EASTMAN KODAK CO. director Roberto Goizueta was always outspoken about his strategy for selecting a new chairman. He would, the Coca-Cola CEO told reporters, "start with God...and go down a little bit at a time." In the end, it took a 12-week search before last week's appointment of Motorola chairman George M. C. Fisher. But Wall Street reacted as if the Deity himself were stepping into the post.
Kodak had indicated it would not select a technology expert to run the company. But 52-year-old Fisher, an engineer by training, held credentials that both surprised and pleased analysts. The former Bell Laboratories manager holds a doctorate in mathematics and has expertise in wireless technology. He replaces Kay Whitmore, who was asked to step down in July because of the company's poor profitability This summer, Kodak announced layoffs of 10,000 workers. But Fisher has said he plans to improve profits with product growth and revenue performance, and not through additional bloodletting.

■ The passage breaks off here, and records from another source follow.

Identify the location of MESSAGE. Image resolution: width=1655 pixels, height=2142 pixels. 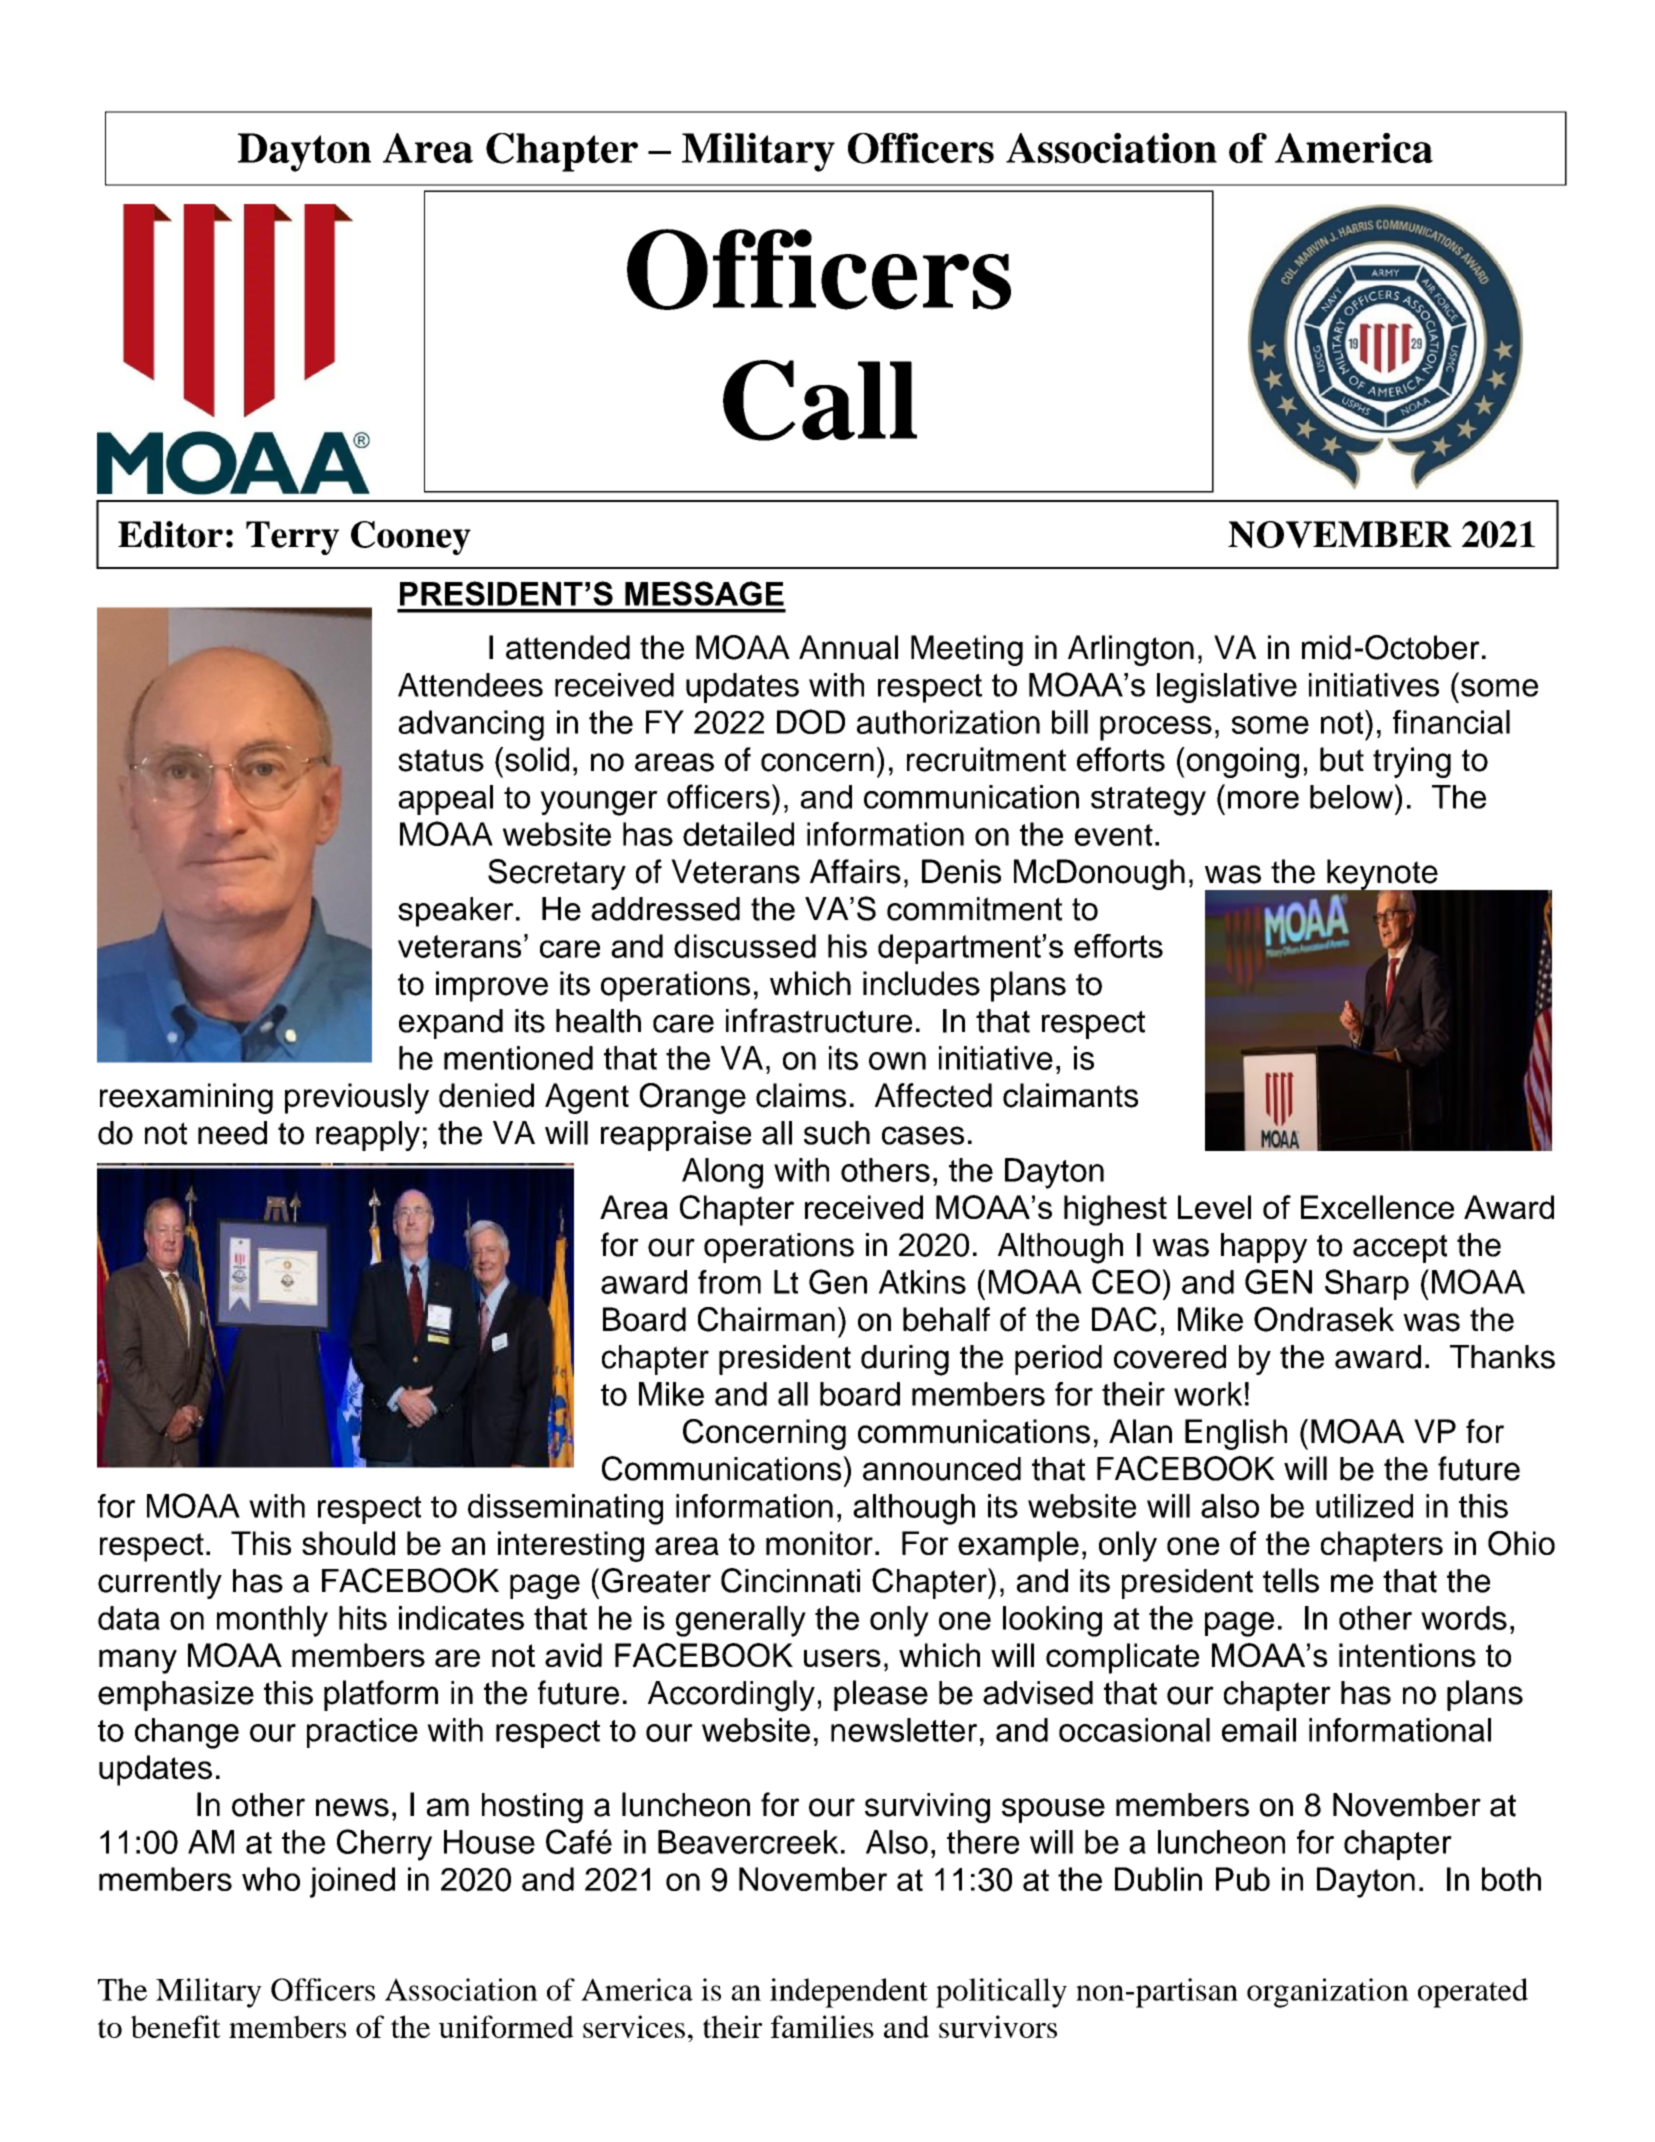
(704, 593).
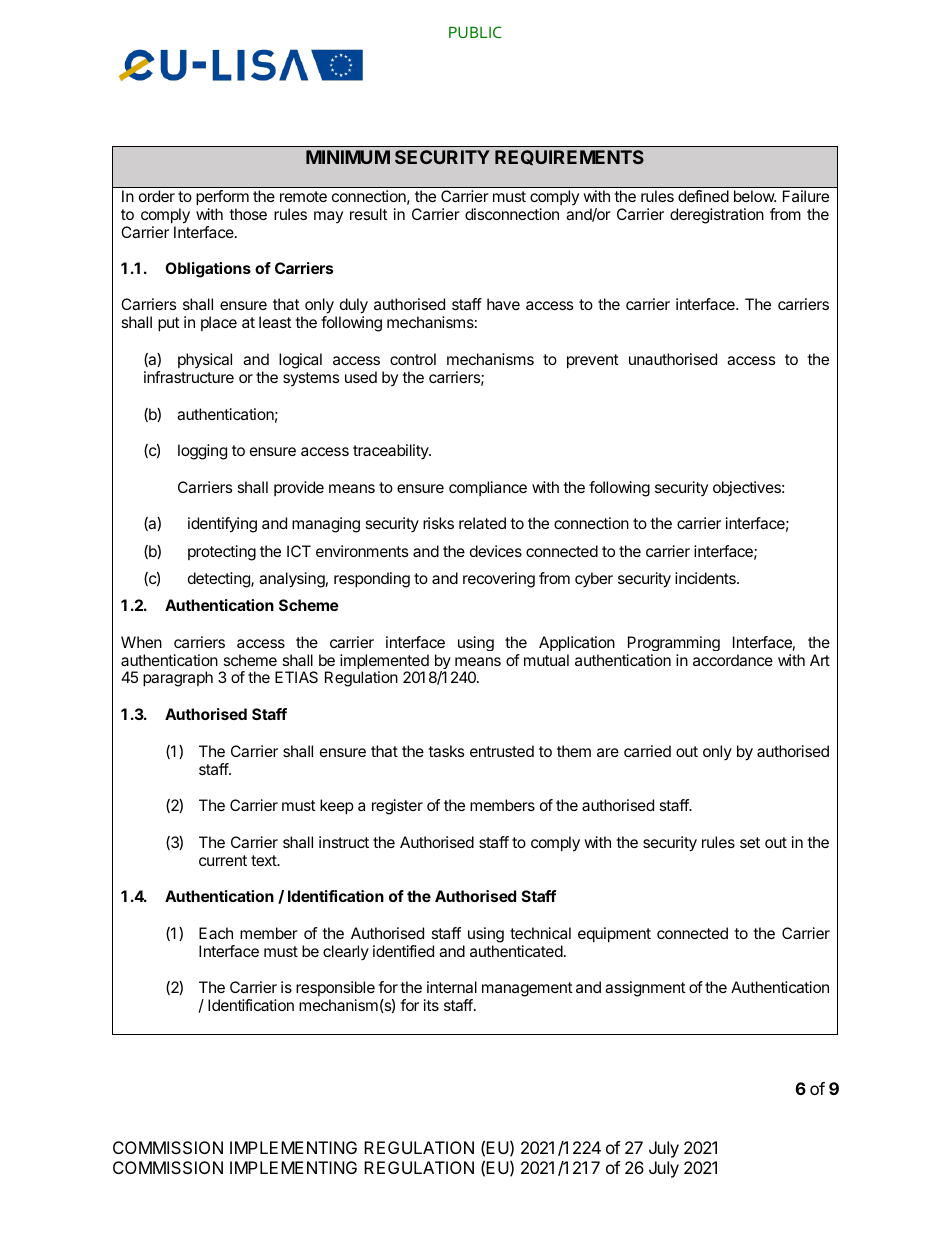 The image size is (952, 1233). Describe the element at coordinates (593, 361) in the page. I see `prevent` at that location.
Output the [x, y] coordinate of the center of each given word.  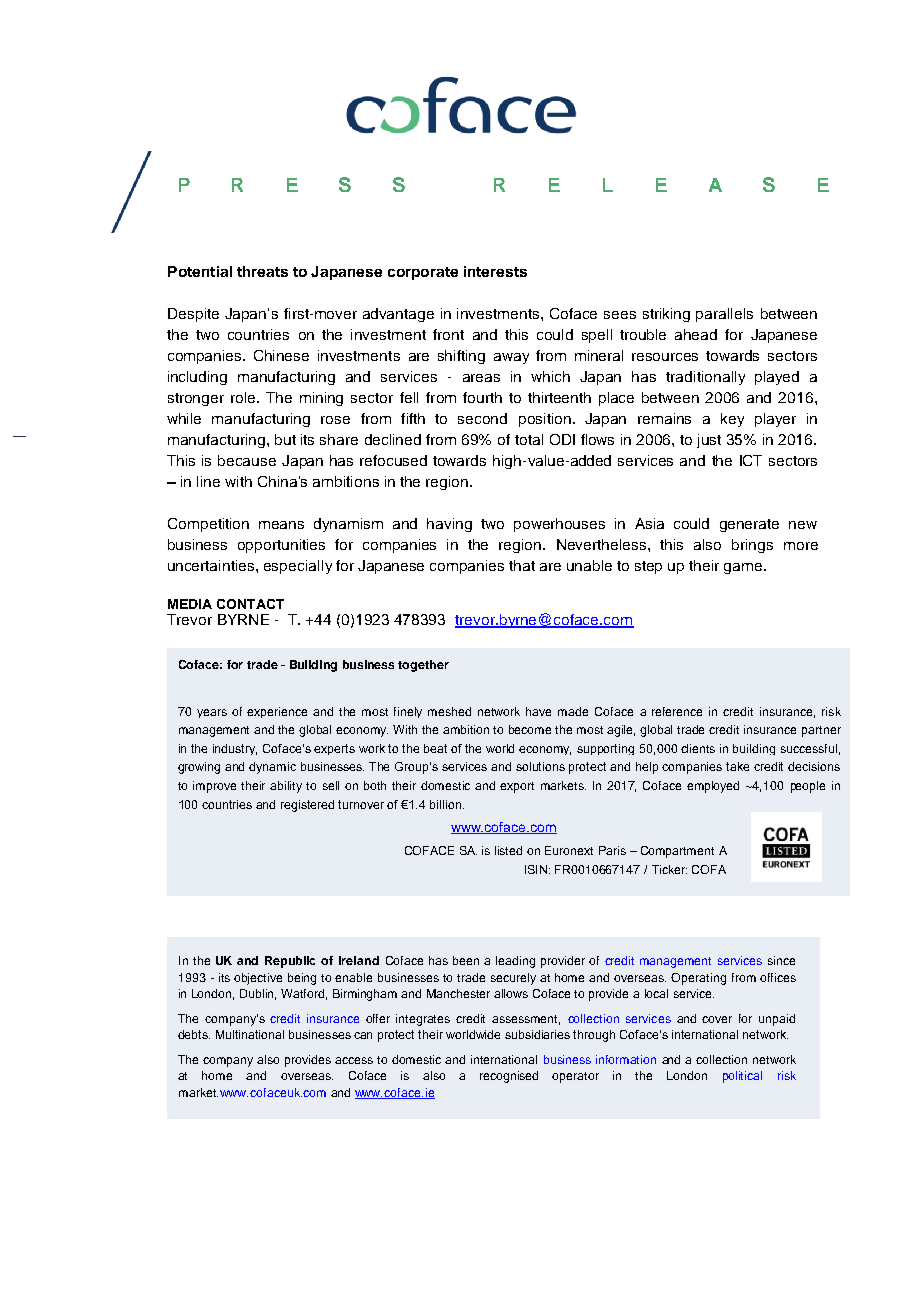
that [522, 565]
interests [495, 271]
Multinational [250, 1034]
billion [445, 804]
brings [752, 546]
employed [713, 787]
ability [286, 787]
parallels [724, 315]
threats [262, 271]
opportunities [281, 546]
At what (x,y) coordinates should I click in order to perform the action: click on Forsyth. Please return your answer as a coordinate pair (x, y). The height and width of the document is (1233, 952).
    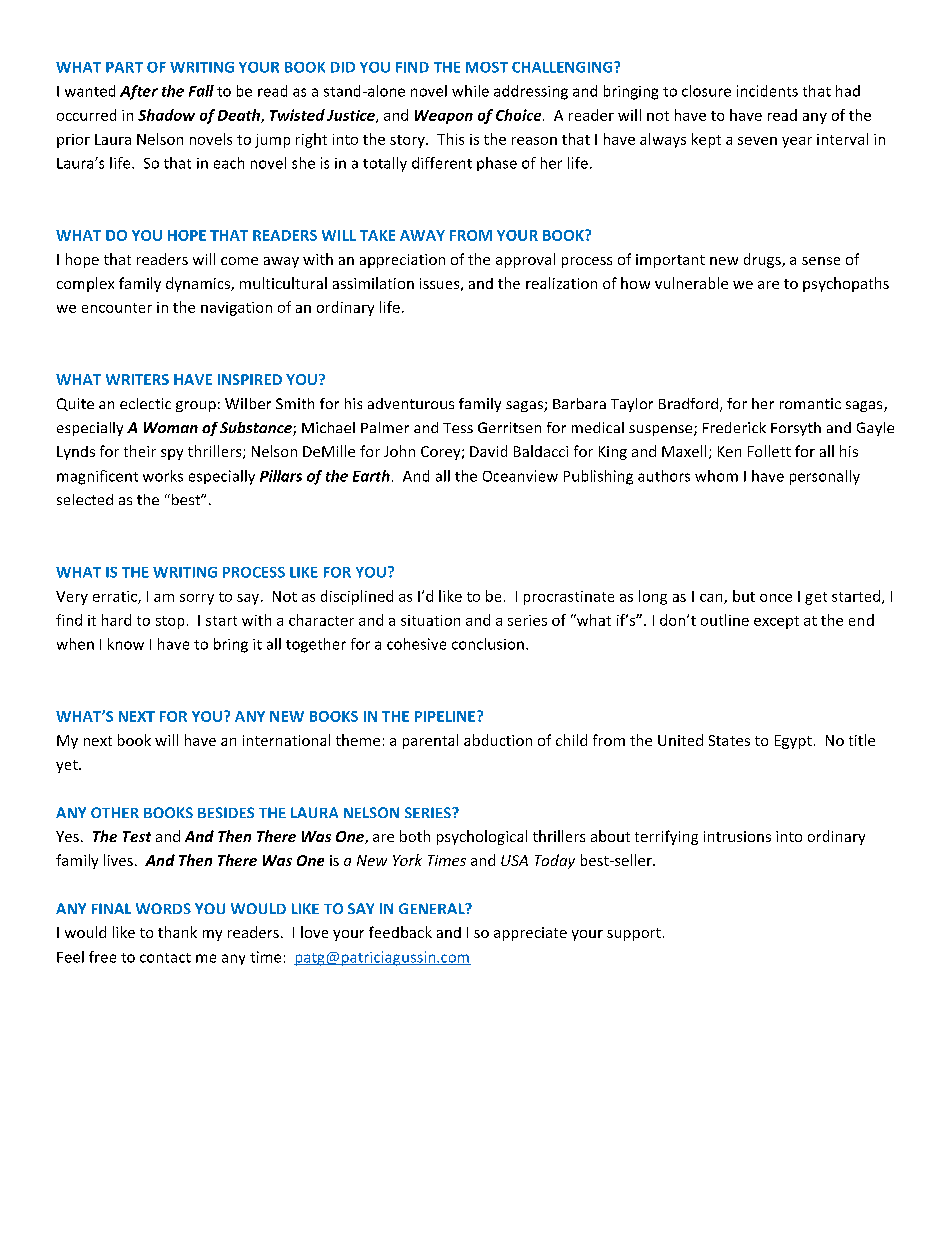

Can Fisher brighten Kodak's financial picture? Search-committee chairman Goizueta touts him as "an outstanding chief executive with...a reputation for keeping costs in line." But last week industry experts seemed as curious about his salary, which Kodak wouldn't reveal, as about his plans for the company. Fisher earned about $1.5 million a year at Motorola, where he made the company a world leader in many technologies. It is speculated that he will receive stock options that even exceed the pact offered IBM's new CEO, Louis Gerstner. That could make Fisher $100 million richer. It may not buy him a throne in heaven, but he'll be flying pretty high.